Let $B$ be a Sidon set on $\{1,...,n\}$. Let $C = \{3n+1-b | b\in B\}$. Let $A=B\cup C$.

Suppose $a<b\leq c<d$ and $a+d=c+b$, where $a,b,c,d$ are elements of $A$. Now I will analyze the possibilities of $a,b,c,d$.

  • They can't be all in $B$ or all in $C$, as $B$ and $C$ are Sidon sets.

  • They can't be 3 in $B$ and 1 in $C$, or vice versa.

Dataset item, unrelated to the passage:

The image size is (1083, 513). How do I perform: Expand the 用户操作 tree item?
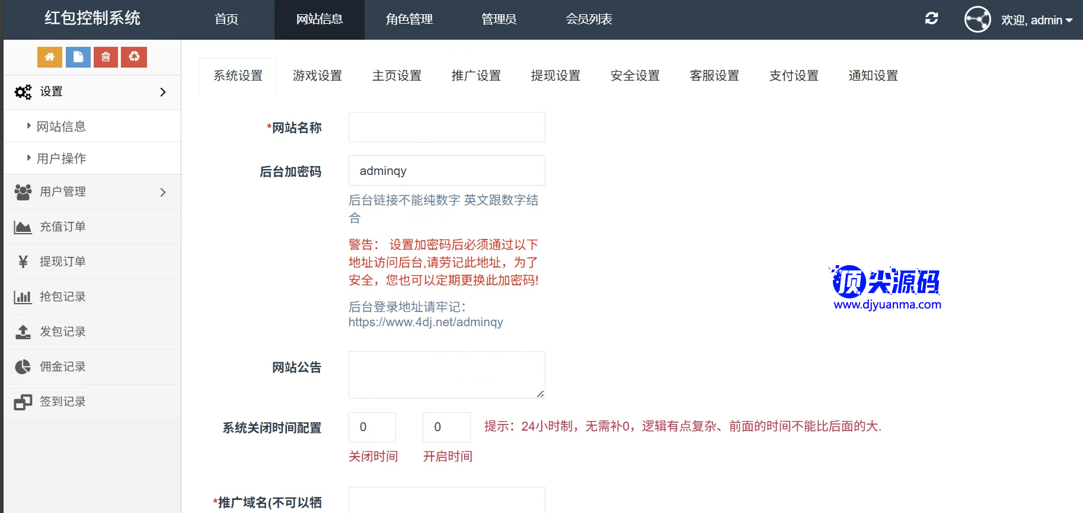60,158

To see this, note that the sum of any two elements in $B$ is smaller than any element in $C$.

  • So $a,b\in B$ and $c,d \in C$. Since $b-a=d-c$, it follows that $(3n+1-c)-(3n+1-d)=b-a$. Observe that $(3n+1-c)$, $(3n+1-d)$, $b$ and $a$ are all elements of the Sidon set $B$, so we have $(3n+1-c)=b$ and $(3n+1-d)=a$, i.e. $a+d=c+b=3n+1$.

So it's clear that $r_A(k)$ is larger than $2$ only if $k=3n+1$, where it's $O(\sqrt{n})$, which implies $E(A)=o(n)$.

Let $N$ be the largest element of $A$. $ |A|\geq\frac{2}{\sqrt{3}}\sqrt{N}$ and $E(A)=o(N)$, as required.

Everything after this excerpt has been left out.